India is considering a proposal to increase the foreign investment limit in state-run banks from the current 20% to 49%. The Finance Ministry and the Reserve Bank of India (RBI) have been discussing the plan to help government-owned banks attract more foreign capital and bring their rules closer to those of private lenders, which allow up to 74% foreign ownership. The proposal, still under review, includes safeguards such as maintaining a minimum 51% government stake and limiting individual voting rights to 10%.

India is preparing to raise the foreign investment ceiling in its state-run banks to as much as 49%, according to sources familiar with ongoing policy discussions. The proposal, if approved, would more than double the current cap of 20% and aims to strengthen the capital position of public sector banks through higher foreign participation.


Officials from the Finance Ministry have been holding discussions with the Reserve Bank of India (RBI) over the past few months to assess the implications of this policy shift. The plan is still under consideration and will require final approval from both authorities before implementation.

The proposal comes at a time when interest from overseas investors in India's banking sector has been increasing. Recently, Dubai-based Emirates NBD acquired a 60% stake in RBL Bank for about USD 3 billion, while Japan's Sumitomo Mitsui Banking Corporation invested USD 1.6 billion to acquire a 20% stake in Yes Bank, later increasing it by another 4.99%. These transactions have highlighted the growing foreign appetite for Indian financial institutions.
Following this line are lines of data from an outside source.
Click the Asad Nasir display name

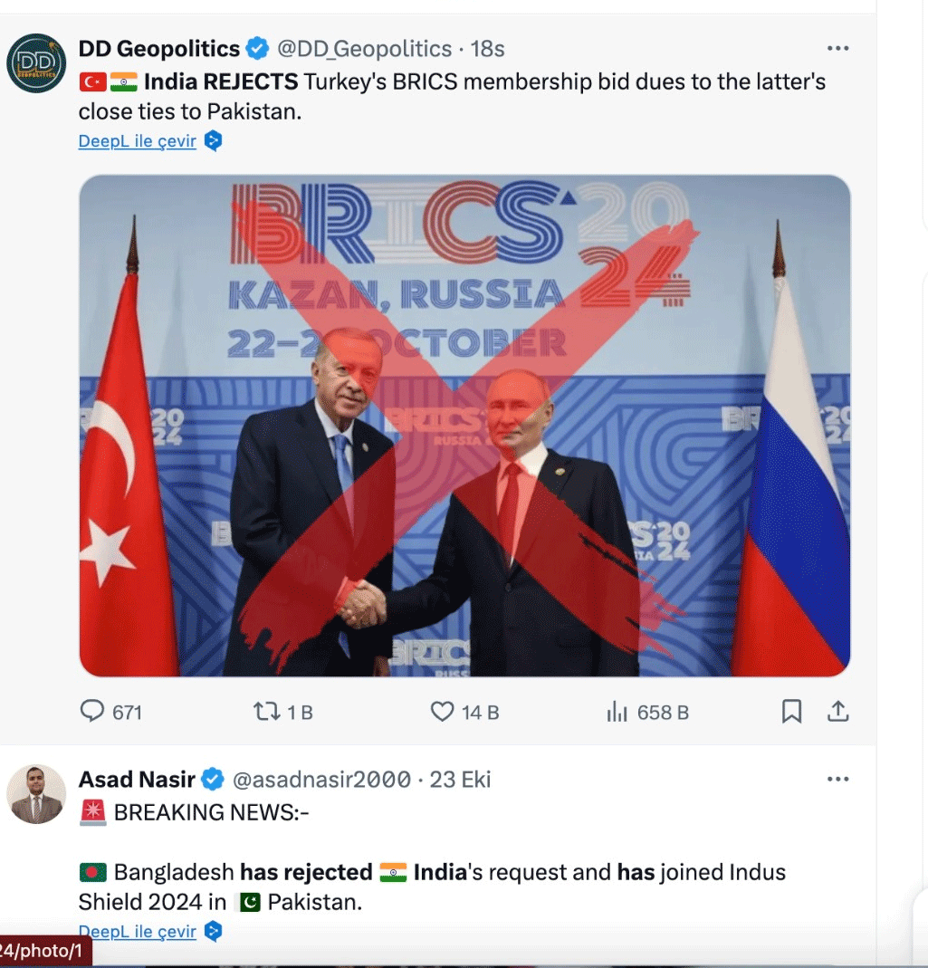pos(137,779)
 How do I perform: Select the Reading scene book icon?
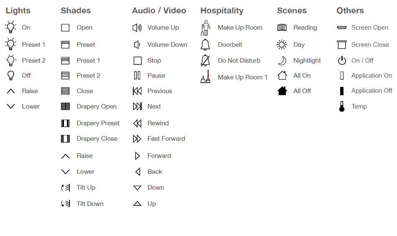282,28
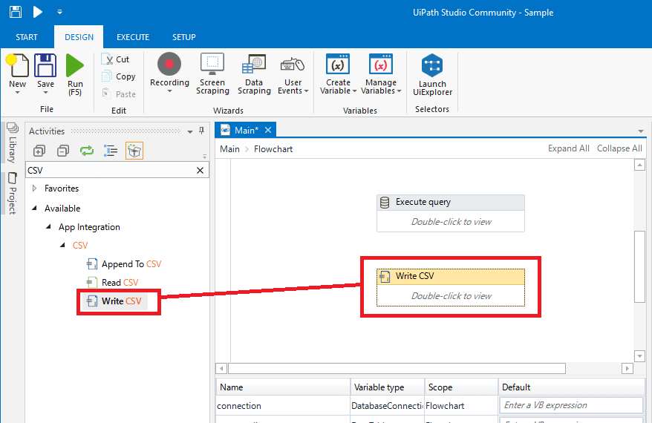The image size is (652, 423).
Task: Launch the Data Scraping wizard
Action: coord(254,73)
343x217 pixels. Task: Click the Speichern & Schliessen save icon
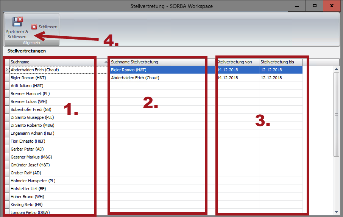click(x=17, y=22)
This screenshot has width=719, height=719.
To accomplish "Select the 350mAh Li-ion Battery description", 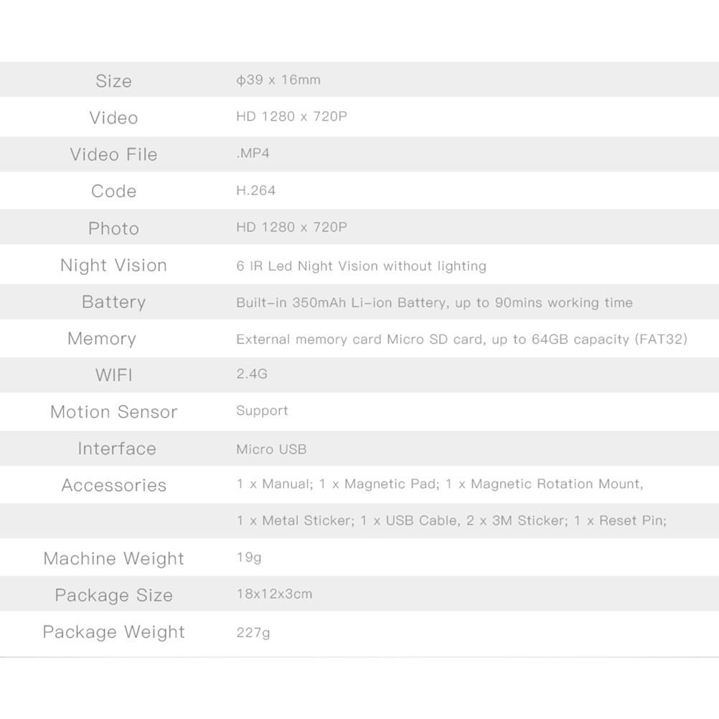I will (434, 303).
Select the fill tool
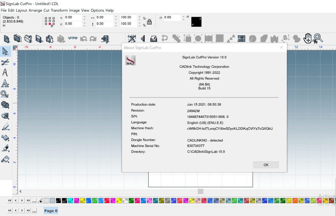 pyautogui.click(x=6, y=137)
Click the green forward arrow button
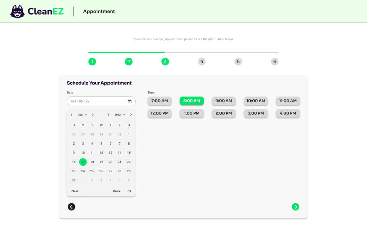Image resolution: width=367 pixels, height=233 pixels. (x=295, y=207)
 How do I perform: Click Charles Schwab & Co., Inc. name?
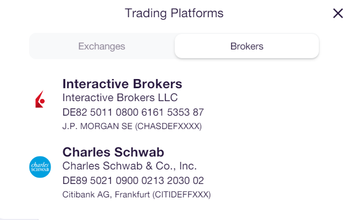pos(130,166)
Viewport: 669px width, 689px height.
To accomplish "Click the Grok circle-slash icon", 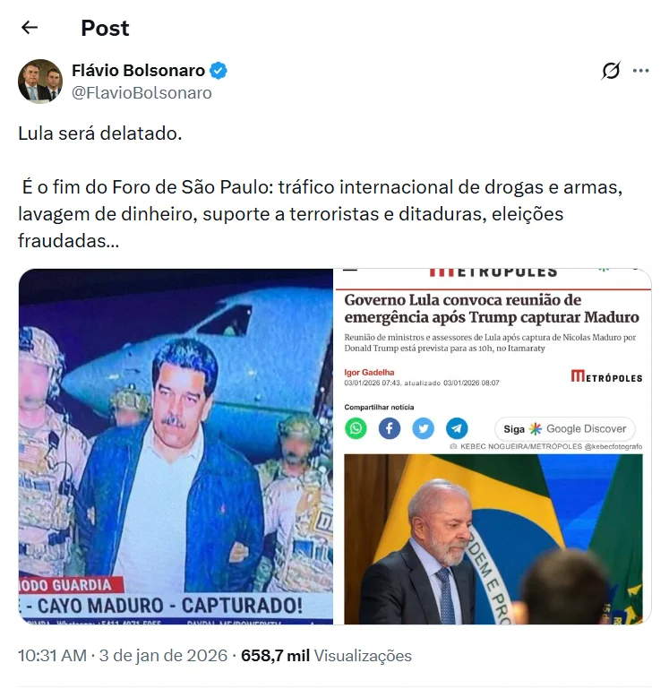I will 611,70.
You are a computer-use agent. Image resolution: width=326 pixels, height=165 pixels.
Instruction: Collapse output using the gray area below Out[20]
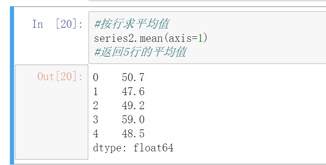52,121
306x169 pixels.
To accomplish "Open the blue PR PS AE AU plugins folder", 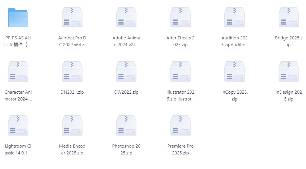I will 18,17.

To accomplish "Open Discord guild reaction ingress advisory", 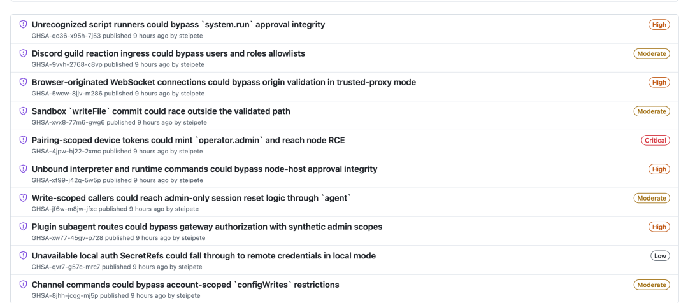I will pyautogui.click(x=168, y=53).
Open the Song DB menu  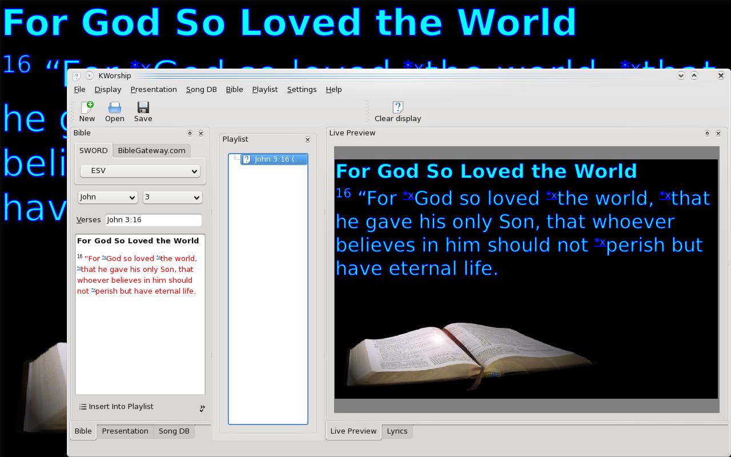tap(201, 90)
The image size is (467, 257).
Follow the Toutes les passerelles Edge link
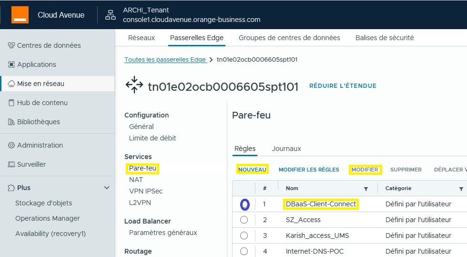click(165, 60)
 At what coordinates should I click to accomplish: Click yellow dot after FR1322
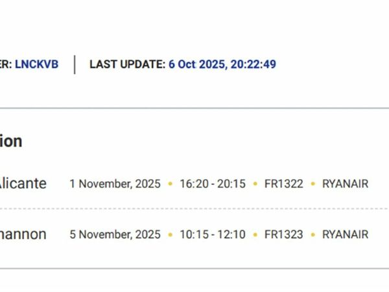click(312, 184)
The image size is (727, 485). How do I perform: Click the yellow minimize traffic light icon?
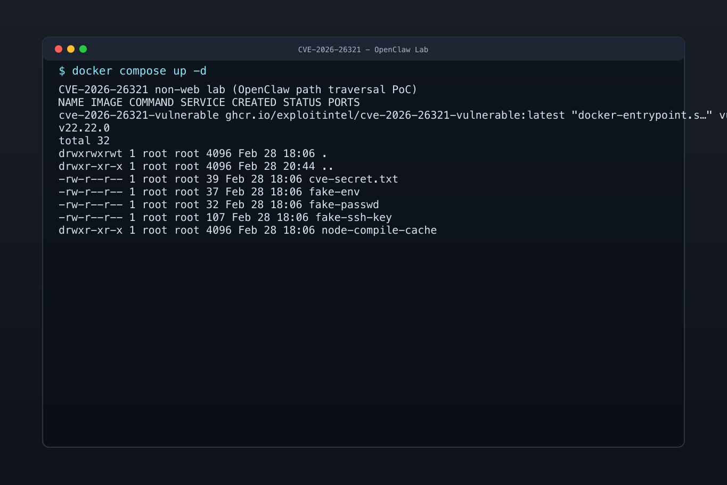pos(71,48)
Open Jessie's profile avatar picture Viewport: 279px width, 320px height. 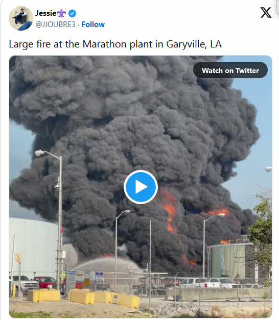[21, 18]
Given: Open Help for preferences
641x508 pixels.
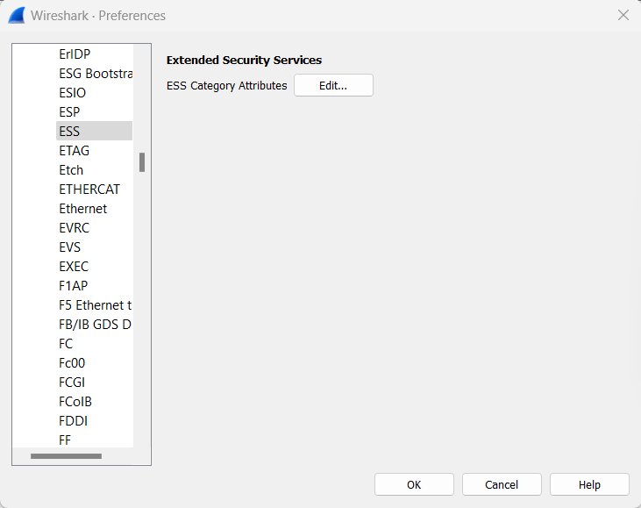Looking at the screenshot, I should tap(589, 484).
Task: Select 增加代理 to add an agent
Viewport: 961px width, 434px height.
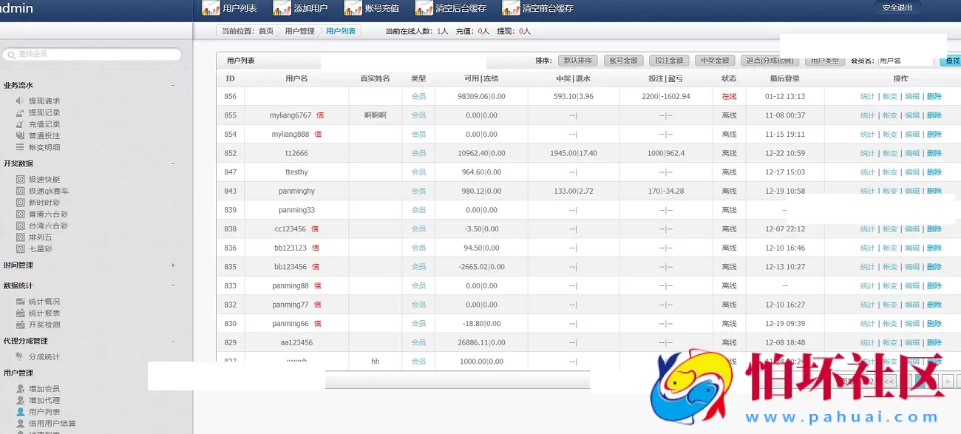Action: [46, 399]
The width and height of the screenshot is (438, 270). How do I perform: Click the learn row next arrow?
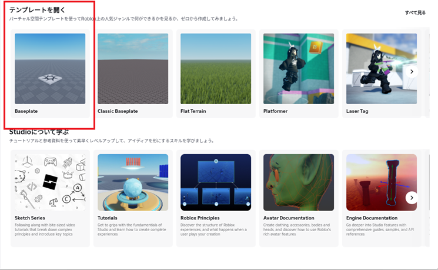(412, 198)
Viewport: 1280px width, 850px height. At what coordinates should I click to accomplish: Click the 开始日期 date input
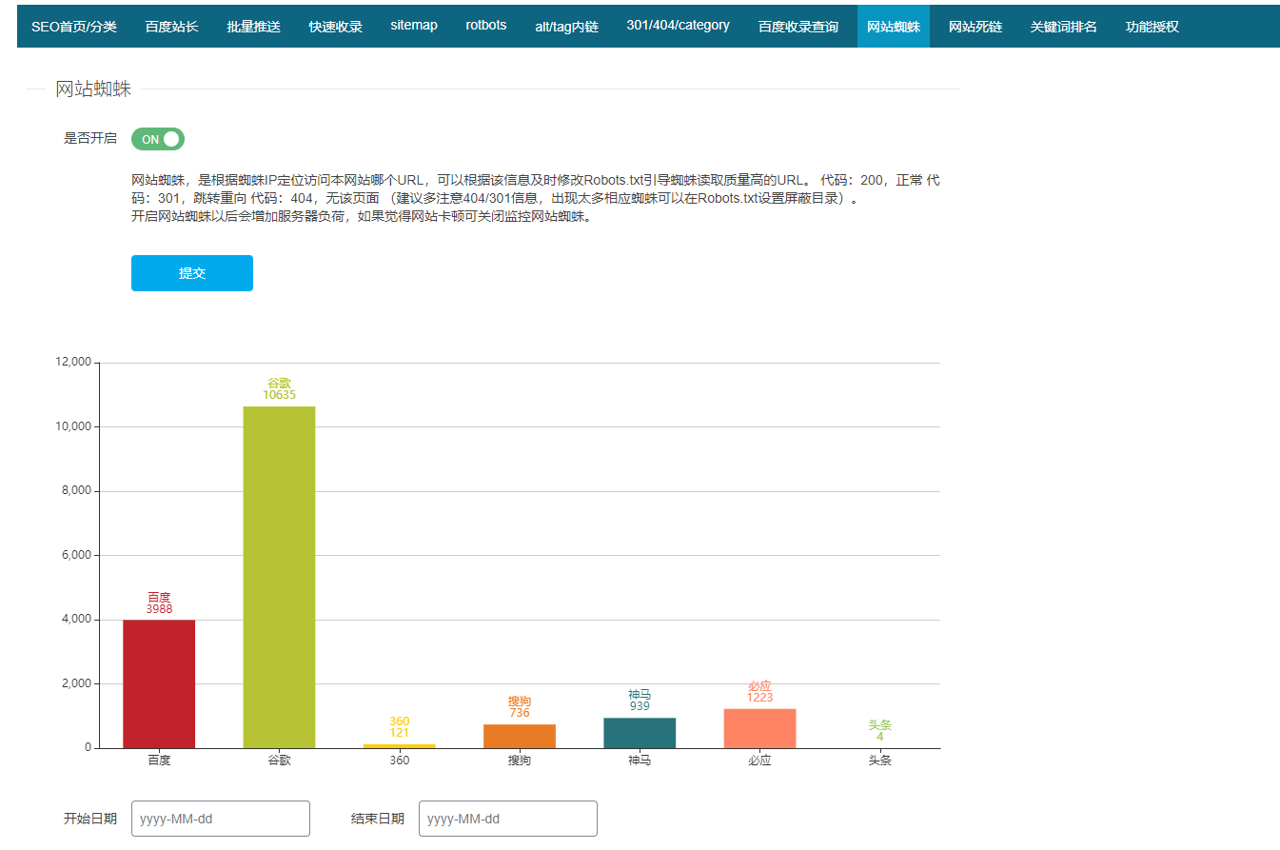pos(220,819)
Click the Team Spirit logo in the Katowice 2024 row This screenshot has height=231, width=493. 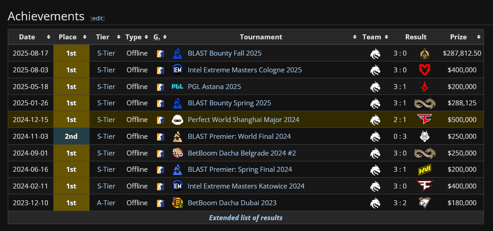pos(375,186)
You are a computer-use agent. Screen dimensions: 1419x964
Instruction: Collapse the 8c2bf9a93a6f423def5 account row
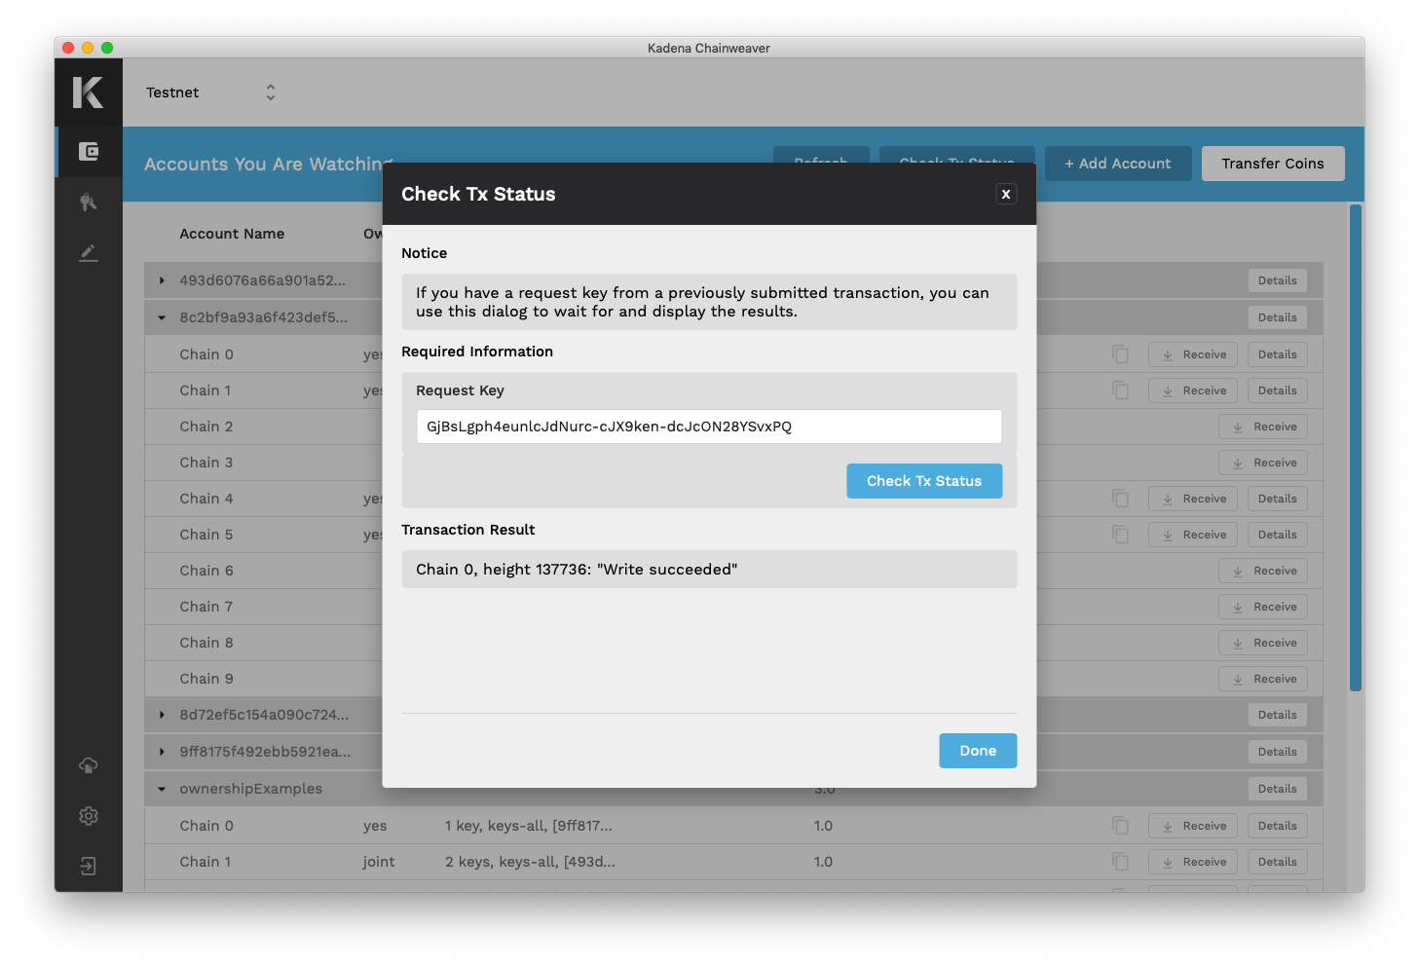[x=162, y=317]
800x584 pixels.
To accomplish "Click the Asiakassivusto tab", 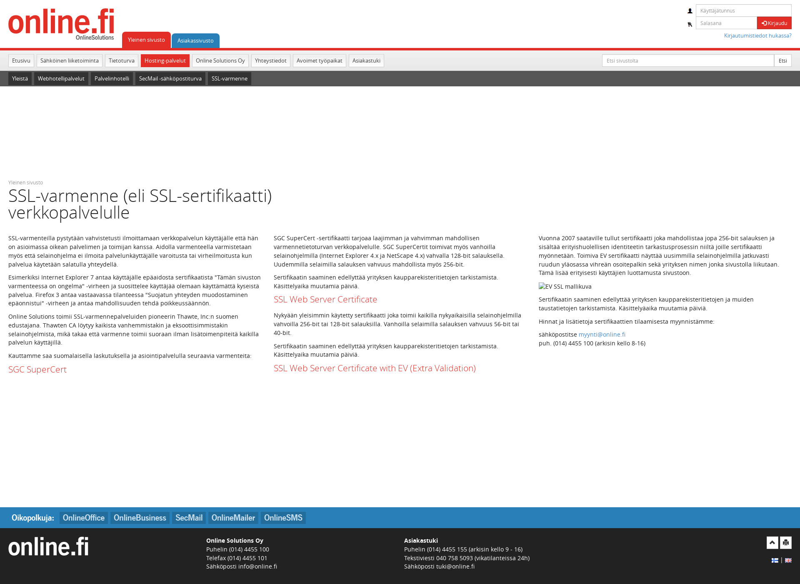I will [195, 40].
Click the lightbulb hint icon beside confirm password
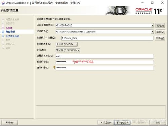This screenshot has width=168, height=126. pyautogui.click(x=54, y=67)
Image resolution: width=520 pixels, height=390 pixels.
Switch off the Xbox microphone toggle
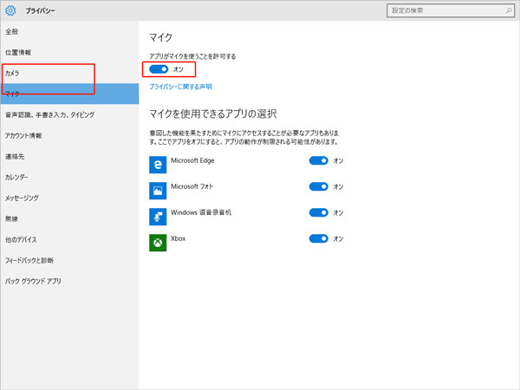[319, 238]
Currently, foreign shareholding in government-owned banks remains relatively low. Canara Bank has the highest foreign ownership of about 12%, while UCO Bank has almost none, based on data from stock exchanges as of late September. By contrast, private sector banks can have up to 74% foreign ownership, creating a wide regulatory gap between the two categories.

India presently has 12 government-owned banks, which together hold assets worth around INR 171 trillion (about USD 1.95 trillion) as of March. These banks account for nearly 55% of the country's total banking sector. According to the proposal, the government plans to retain at least a 51% stake in all state-run banks, ensuring continued control even after the foreign investment cap is raised.

State-owned banks are often seen as weaker than their private counterparts due to their broader social obligations, such as extending credit to lower-income borrowers and operating in rural areas. These responsibilities have, over time, contributed to higher non-performing assets and lower returns on equity compared to private lenders.

The Reserve Bank of India has recently eased several regulatory measures to attract more investment and modernise the sector. However, officials indicated that key safeguards will remain in place. A single shareholder's voting rights will continue to be limited to 10% to prevent concentrated decision-making or undue control by any one investor.

India's economic growth, averaging around 8% over the past three fiscal years, has created strong demand for credit, boosting the appeal of the banking sector. Between January and September, deals in India's financial services industry rose by 127% to nearly USD 8 billion, reflecting renewed investor confidence.

By narrowing the gap between private and public sector bank regulations, the government hopes to attract long-term capital inflows while maintaining control and stability within the state-run banking system.